Figure 1: The potentially protective mechanisms of melatonin on  OSMF pathogenesis.  


6. CONCLUSION

     Data from the table 1 and illustration from figure 1 summarize the potential mechanisms of  melatonin  to retard fibrotic formation  in variety of  organs and tissues. These include  its effect on oxidative stress, inflammation, and immune regulation (69). Melatonin  modulates enzymes related to inflammation such as COX-2 (65) and  related to matrix remodelling such as matrix metalloproteinases and their tissue inhibitors (78). Moreover, melatonin is a potent modulator of transcription factors including SMAD, MAPK, JNK, p38 (73, 74). Through modulation of downstream signalling pathways of these transcription factors melatonin suppresses activities of growth factors including  TGF beta, b FGF and CTGF. These growth factors promote  OSMF pathogenesis (75-77). Melatonin can chelate transition  metal, copper, to reduce its toxicity and mitigates its pivotal role in OSMF pathogenesis (79, 80). With regard to the autoimmune activity which predispose to OSMF, melatonin can suppress this activity as it does in many other autoimmune conditions (81).

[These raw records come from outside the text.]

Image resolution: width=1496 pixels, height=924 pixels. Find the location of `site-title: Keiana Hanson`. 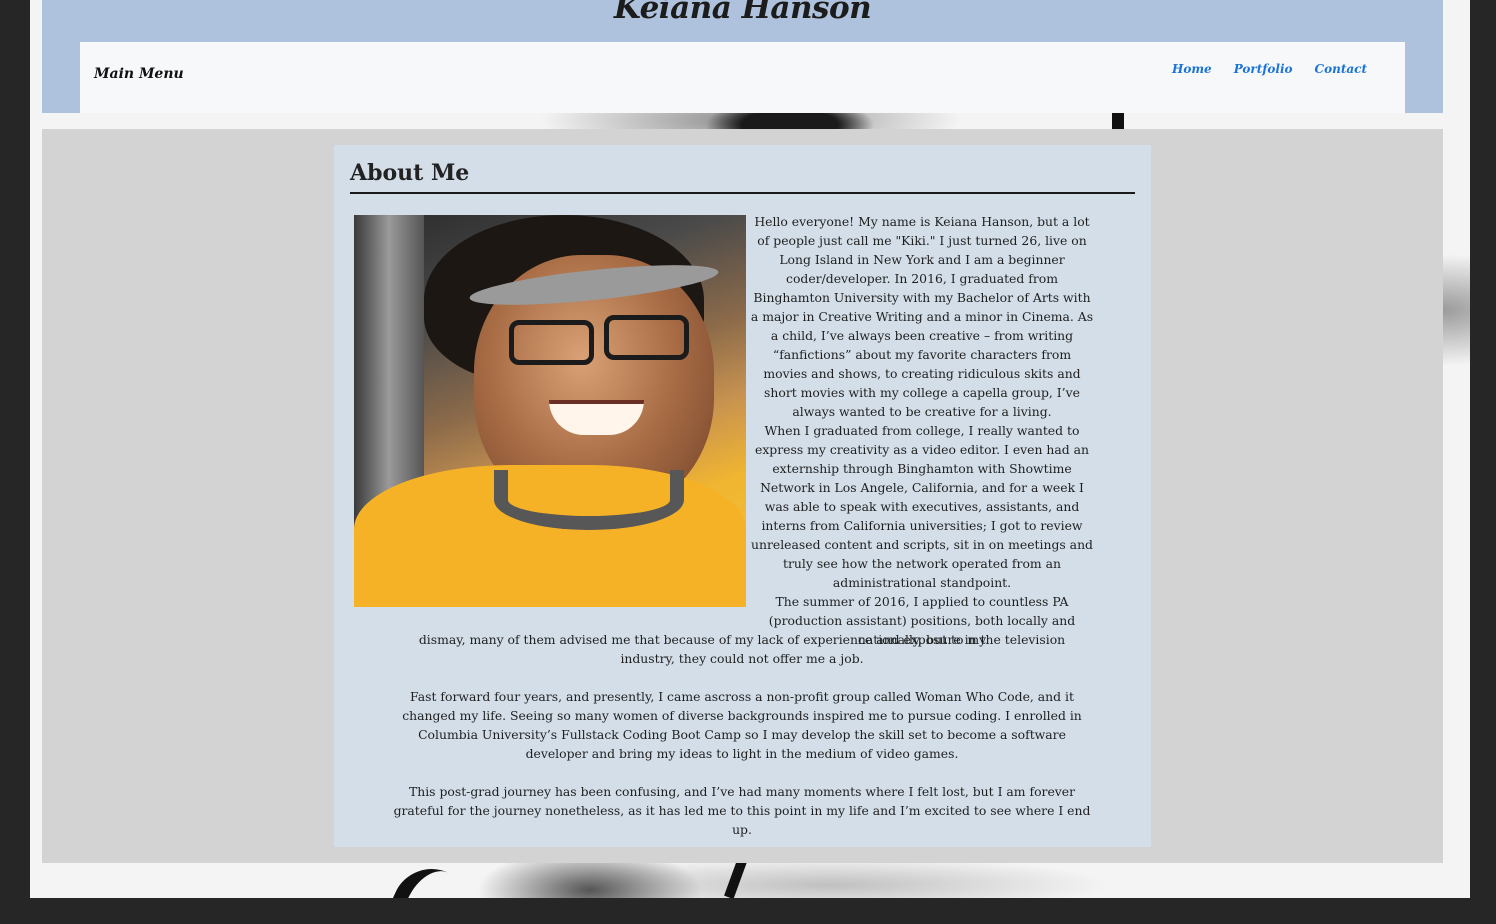

site-title: Keiana Hanson is located at coordinates (742, 13).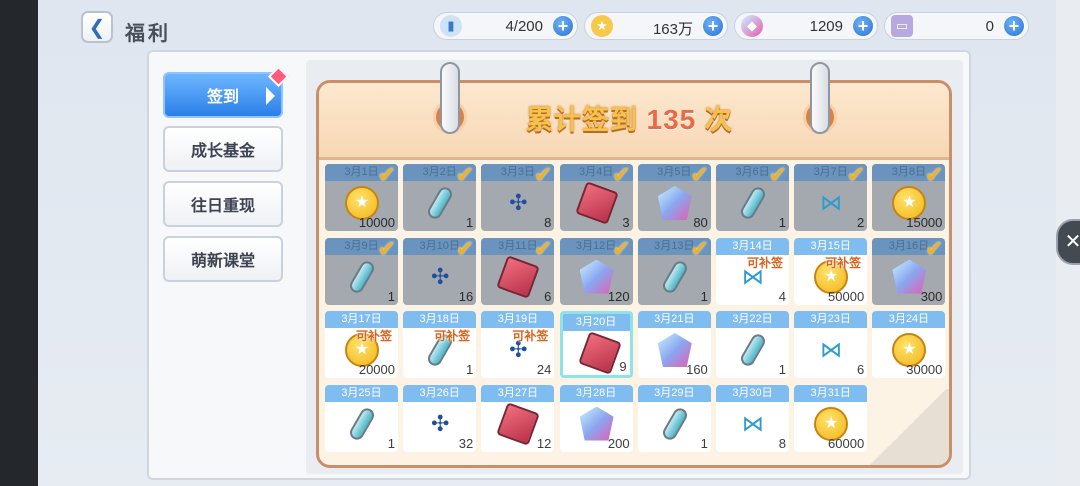 The image size is (1080, 486). I want to click on checkin-total-title: 累计签到 135 次, so click(630, 118).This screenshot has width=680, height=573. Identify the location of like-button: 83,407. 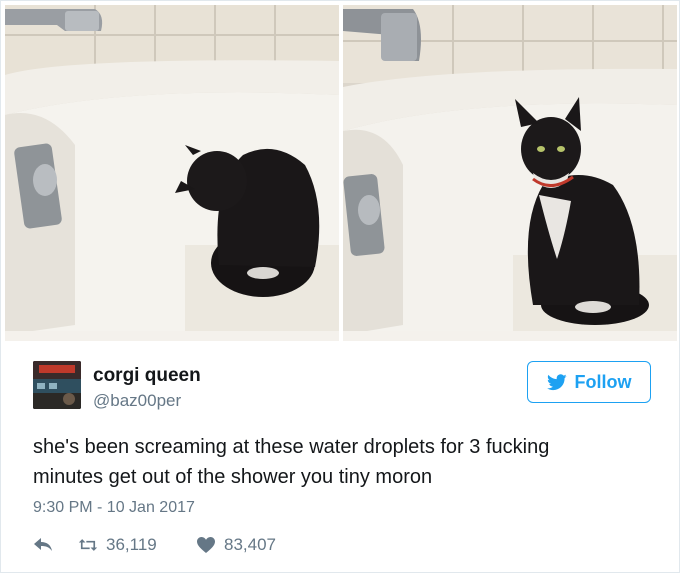
(236, 545).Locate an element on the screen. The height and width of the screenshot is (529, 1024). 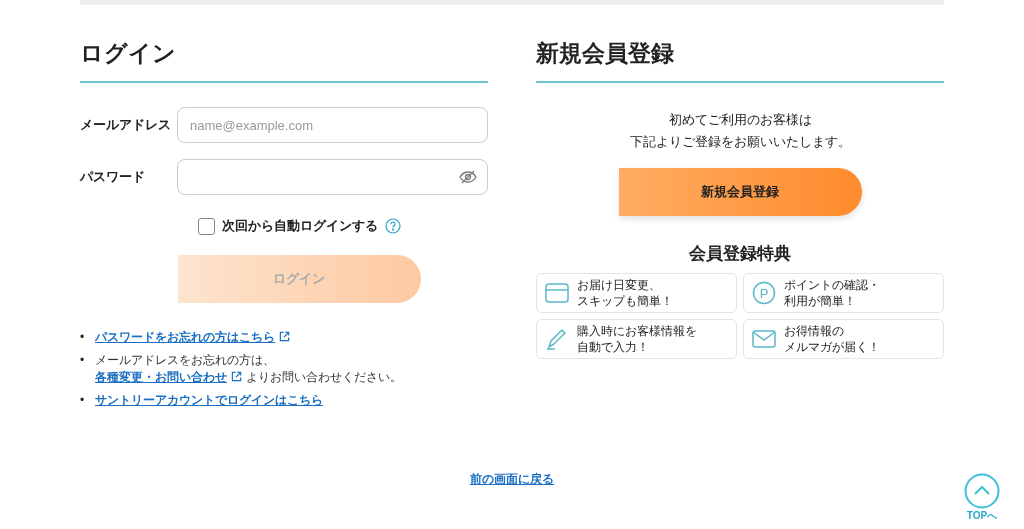
back-link: 前の画面に戻る is located at coordinates (512, 479). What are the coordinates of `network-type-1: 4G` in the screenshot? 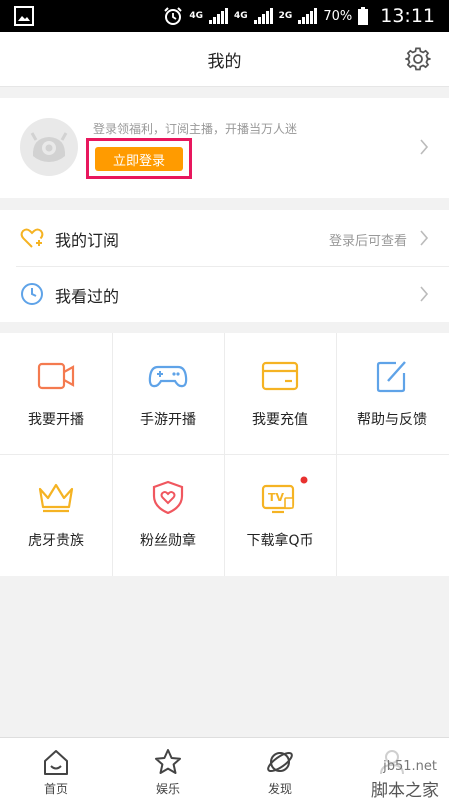 It's located at (196, 16).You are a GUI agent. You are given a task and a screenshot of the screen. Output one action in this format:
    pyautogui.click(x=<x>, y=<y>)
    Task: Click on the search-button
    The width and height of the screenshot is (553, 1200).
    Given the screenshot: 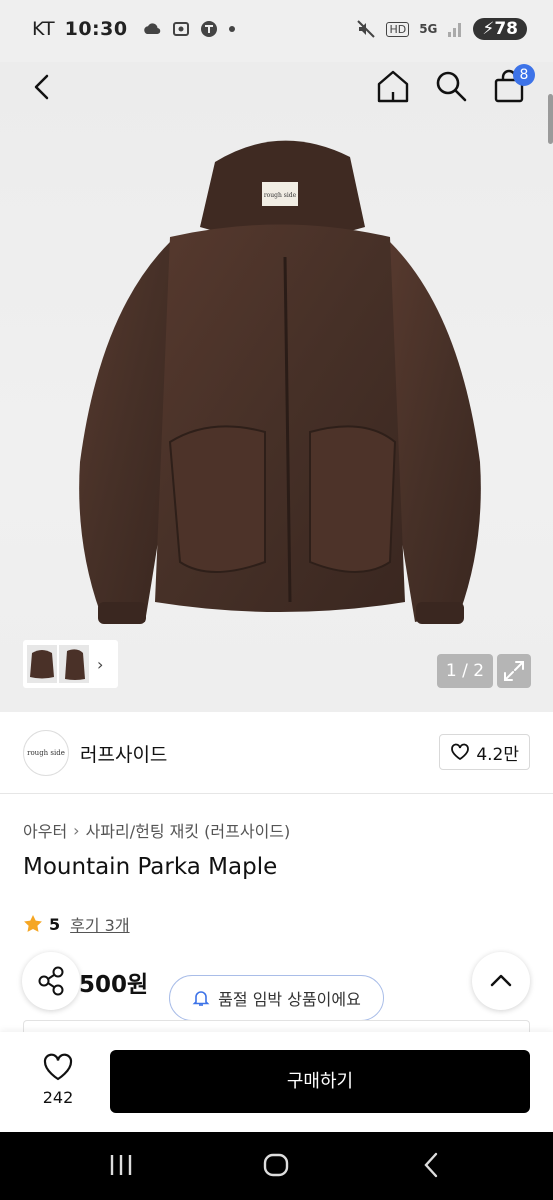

Melatonin can target  renin angiotensin system and endothelin and its receptors which play a key role in OSMF pathogenesis (82, 83). OSMF favors the malignant transformation. Melatonin inhibits epithelial-mesenchymal transition phenomenon to provent this  malignant conversion of OSMF (84). Morover, melatonin inhibits the signaling pathway of HIF-1α to prevent malignant transformation of lesions (86) and, thus, lowers the the malignant transformation rate of OSMF (85). All these  provide compelling evidence for a potential therapeutic role of melatonin  in OSMF. It is well established that salivary glands and gingival tissues can synthesize melatonin (58), which in turn is secreted into saliva. However, with increased inflammation and oxidative stress induced by areca nut chewing, the endogenous melatonin levels could be depleted thereby eliminating its protective effects. In this regard, using melatonin locally in the form of lozenges, gummies, mouth-washes, gel, and ora-base could potentially be of significant effect in the prevention and adjuvant management of OSMF.

 

ACKNOWLEDGEMENTS

     None.

 

AUTHORSHIP

     TMB, SV and RJ contributed to conception of the hypothesis and prepared the initial draft of the manuscript. DB supervised the work and critically revised the manuscript. SP and ATR contributed in editing and formatting the final manuscript.

 

CONFLICT OF INTEREST

     Authors declare no conflict of interest.